Sure, it would be fantastic if you had an army of rabid fans or a fabulously wealthy and dedicated publisher to do all the promotion for you. But unless you win the publishing lottery, that first boost has to come from you. You have to build your own army and hope they start evangelizing and creating new converts. You have to get that first bit of momentum going. Otherwise your book will quietly disappear into the great unknown.
Link to the rest at Nathan Bransford
PG notes that Nathan’s post is from 2011, but, although many other things have changed, this one hasn’t.
Author = self-promoting author
Traditionally-published Author = self-promoting author
Indie Author = self-promoting author
You don’t have to be a jerk. You don’t have to be obnoxious. But you do need to get the word about your book out to people you know and people you don’t know.
As a general proposition, most people don’t know any authors. So even if you were working the counter at a fast-food place yesterday, once your book is up on Amazon, you’re an author. You can order an author’s copy and bring it into the fast food place and show it to your boss and co-workers.
Send several author’s copies to your mom so she can give them away to her friends.
When you see your friends, you’ll mention that your book is on sale on Amazon. They can pull it up on their smartphones and see the cover.

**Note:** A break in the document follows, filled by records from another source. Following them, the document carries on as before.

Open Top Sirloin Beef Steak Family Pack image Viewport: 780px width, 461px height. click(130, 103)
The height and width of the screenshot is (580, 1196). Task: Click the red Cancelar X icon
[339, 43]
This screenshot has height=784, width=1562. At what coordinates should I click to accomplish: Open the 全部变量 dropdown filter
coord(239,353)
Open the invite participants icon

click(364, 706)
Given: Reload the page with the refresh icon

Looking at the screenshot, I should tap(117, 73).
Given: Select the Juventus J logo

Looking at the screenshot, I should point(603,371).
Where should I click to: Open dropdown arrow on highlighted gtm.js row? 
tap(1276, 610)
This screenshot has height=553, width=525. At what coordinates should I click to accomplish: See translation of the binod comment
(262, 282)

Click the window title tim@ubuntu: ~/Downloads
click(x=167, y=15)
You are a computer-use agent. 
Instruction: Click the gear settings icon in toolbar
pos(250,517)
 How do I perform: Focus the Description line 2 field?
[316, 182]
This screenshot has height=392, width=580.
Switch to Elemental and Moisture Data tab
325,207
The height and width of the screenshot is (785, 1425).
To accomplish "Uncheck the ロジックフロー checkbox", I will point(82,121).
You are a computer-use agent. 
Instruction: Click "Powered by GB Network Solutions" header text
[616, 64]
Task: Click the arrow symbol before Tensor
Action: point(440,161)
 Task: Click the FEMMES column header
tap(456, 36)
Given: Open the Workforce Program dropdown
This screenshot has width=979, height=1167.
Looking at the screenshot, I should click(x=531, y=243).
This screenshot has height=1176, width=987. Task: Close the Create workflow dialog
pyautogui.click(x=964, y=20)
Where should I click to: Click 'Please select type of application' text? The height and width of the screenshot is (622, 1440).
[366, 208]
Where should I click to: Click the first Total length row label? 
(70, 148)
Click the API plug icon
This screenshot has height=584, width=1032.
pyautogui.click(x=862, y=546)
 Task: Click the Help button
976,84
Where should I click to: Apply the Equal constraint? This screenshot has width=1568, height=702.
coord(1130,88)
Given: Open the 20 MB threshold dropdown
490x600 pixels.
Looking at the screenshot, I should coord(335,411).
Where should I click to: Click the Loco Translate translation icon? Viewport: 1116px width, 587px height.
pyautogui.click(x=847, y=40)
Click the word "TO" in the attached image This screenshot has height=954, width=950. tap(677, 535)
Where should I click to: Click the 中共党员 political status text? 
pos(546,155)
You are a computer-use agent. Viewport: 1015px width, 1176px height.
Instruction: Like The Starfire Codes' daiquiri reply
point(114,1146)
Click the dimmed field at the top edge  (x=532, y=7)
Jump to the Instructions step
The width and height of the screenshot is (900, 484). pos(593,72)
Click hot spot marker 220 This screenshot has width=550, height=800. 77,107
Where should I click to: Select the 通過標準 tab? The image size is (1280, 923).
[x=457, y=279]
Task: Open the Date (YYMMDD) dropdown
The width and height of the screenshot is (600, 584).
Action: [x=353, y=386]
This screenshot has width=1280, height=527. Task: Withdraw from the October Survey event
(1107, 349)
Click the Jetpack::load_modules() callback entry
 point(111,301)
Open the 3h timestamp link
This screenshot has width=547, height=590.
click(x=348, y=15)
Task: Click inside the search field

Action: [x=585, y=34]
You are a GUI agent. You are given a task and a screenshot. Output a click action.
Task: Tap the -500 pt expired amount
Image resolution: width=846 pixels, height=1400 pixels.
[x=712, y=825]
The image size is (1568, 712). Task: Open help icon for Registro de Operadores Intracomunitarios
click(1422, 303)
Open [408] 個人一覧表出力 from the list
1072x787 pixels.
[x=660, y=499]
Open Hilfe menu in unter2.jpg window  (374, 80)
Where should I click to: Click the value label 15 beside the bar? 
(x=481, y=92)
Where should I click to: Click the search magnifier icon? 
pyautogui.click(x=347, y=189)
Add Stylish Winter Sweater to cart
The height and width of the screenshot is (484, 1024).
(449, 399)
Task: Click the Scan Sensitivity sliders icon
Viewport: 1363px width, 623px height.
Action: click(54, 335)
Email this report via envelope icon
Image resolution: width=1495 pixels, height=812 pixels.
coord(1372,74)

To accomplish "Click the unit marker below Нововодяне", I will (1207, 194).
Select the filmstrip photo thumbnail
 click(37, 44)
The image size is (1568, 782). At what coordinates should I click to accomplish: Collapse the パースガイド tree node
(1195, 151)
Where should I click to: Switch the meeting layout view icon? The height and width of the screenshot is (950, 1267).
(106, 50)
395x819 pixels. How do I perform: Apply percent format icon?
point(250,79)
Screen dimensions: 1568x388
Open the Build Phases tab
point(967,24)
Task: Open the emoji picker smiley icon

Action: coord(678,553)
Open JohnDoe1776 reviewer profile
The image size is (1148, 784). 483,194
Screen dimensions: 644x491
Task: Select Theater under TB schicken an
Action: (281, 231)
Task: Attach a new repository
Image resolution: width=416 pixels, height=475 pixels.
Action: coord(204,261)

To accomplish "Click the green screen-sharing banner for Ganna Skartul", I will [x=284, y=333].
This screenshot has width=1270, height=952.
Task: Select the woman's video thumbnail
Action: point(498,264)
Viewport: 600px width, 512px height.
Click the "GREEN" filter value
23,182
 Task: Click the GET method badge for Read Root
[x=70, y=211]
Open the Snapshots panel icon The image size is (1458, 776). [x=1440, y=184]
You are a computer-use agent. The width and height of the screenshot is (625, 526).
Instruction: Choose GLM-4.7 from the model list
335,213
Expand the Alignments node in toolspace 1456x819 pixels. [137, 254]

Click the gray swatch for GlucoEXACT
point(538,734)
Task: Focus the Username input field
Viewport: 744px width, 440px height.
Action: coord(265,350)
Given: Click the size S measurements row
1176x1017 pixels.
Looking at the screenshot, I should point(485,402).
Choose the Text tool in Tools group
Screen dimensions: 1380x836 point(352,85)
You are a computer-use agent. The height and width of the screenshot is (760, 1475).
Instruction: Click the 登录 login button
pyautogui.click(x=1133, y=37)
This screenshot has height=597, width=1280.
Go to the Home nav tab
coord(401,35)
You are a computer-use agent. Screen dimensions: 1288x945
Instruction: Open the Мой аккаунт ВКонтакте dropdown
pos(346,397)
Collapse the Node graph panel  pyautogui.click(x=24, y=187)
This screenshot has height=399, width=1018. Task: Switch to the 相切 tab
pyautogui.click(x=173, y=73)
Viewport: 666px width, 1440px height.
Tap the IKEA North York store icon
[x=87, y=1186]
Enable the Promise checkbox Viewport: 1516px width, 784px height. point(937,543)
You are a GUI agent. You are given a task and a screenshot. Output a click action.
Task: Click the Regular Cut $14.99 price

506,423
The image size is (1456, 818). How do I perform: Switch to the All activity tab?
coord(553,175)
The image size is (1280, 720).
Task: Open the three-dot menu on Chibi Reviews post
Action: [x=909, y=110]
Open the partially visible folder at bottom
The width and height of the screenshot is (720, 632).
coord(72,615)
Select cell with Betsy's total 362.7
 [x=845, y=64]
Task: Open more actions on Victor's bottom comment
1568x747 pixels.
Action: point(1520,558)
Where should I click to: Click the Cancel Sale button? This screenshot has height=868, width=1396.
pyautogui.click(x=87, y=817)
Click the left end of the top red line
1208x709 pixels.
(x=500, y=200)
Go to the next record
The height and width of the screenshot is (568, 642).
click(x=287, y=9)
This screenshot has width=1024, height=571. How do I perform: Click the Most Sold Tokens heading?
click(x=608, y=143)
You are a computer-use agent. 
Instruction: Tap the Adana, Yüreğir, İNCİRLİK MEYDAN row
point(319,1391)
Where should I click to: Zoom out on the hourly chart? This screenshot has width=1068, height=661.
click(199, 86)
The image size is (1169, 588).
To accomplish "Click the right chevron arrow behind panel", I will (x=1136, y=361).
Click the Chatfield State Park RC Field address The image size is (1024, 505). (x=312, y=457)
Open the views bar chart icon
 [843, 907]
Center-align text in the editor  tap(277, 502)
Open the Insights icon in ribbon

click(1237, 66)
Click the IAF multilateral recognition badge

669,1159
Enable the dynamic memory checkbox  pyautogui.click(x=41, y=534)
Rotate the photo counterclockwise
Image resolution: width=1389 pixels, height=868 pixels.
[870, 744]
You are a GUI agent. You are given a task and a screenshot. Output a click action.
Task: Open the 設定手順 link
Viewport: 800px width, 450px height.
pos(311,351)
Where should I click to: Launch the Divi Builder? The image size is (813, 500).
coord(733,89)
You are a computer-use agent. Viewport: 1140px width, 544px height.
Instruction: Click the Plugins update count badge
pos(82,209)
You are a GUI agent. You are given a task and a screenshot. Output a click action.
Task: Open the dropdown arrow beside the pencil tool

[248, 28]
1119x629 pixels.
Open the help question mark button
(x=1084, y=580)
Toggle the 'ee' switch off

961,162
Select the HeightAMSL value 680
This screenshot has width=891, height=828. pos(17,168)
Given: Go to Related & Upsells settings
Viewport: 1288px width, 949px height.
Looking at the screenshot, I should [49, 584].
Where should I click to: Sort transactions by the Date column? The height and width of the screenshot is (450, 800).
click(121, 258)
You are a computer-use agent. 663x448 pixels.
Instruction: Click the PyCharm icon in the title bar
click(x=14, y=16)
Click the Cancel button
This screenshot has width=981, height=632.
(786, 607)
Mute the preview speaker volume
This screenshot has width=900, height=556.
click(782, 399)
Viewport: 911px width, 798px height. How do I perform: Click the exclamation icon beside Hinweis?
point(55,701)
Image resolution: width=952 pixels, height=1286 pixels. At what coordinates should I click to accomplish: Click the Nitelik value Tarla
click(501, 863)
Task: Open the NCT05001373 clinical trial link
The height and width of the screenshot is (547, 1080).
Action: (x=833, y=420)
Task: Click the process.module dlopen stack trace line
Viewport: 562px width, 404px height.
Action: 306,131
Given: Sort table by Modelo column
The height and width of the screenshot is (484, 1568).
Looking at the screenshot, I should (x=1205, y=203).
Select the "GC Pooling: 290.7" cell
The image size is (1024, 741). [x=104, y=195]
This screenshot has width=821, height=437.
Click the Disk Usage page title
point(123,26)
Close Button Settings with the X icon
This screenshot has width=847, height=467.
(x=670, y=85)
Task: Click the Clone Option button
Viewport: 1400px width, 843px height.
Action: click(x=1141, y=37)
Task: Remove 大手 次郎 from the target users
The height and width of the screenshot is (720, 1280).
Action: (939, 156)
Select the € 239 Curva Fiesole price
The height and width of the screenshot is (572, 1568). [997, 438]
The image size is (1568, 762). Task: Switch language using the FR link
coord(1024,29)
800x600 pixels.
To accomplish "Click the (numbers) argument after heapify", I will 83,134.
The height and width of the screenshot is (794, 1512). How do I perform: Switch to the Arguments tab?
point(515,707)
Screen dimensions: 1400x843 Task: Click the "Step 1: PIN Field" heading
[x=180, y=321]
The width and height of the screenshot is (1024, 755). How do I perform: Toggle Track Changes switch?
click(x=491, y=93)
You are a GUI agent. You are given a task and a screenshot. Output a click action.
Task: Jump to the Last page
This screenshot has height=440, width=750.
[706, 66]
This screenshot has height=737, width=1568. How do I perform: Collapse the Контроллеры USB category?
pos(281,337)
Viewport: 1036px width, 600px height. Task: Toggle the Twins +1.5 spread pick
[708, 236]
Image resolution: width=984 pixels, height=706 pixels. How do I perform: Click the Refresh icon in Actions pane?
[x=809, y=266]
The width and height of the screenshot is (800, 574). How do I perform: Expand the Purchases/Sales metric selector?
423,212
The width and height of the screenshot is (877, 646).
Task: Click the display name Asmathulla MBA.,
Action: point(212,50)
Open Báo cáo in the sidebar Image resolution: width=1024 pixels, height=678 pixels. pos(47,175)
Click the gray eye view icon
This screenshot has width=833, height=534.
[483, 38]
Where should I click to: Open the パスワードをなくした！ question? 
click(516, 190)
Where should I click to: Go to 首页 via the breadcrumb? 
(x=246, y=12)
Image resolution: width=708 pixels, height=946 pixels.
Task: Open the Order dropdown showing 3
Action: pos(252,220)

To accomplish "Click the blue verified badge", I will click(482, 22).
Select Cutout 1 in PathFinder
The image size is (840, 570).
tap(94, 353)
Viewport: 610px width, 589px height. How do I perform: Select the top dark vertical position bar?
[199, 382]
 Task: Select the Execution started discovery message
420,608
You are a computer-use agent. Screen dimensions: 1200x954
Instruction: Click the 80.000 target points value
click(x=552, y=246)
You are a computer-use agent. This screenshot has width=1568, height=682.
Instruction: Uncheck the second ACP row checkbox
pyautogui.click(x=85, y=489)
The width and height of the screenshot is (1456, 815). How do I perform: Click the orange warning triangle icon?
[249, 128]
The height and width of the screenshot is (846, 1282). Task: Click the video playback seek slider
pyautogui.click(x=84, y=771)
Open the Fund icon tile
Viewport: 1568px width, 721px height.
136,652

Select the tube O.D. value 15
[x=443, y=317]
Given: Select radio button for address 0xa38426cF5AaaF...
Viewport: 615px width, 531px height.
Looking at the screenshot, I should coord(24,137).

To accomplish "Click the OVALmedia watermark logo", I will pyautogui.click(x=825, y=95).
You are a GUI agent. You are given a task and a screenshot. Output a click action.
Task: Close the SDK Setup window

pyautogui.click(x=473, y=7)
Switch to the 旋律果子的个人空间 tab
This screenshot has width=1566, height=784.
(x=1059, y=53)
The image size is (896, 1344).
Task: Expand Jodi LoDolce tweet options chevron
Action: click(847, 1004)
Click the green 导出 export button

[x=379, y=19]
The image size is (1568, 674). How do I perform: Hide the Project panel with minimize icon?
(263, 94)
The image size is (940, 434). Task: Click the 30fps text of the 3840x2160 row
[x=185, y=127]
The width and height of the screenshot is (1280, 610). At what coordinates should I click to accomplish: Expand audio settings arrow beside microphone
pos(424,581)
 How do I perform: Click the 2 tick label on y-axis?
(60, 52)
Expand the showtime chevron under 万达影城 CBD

If you’re a student, take a few of your author’s copies to school with you and carry it so everybody sees the cover with your name on it.
Go to Zazzle or someplace like it and get a t-shirt with your book cover on the front to wear on all occasions along with some postcards of with a picture of your cover to mail out or hand out. If you do anything that’s printed, include a free QR code like this to make sure people can find your book page on Amazon or anywhere else you want to send them to follow up:
If you’re rich, you may decide to drop a bundle on advertising, but you will almost certainly spend more money than you make, but, of course, that’s your privilege if you’re rich. And buying ads doesn’t necessarily guarantee sales if you haven’t done a lot of other things right.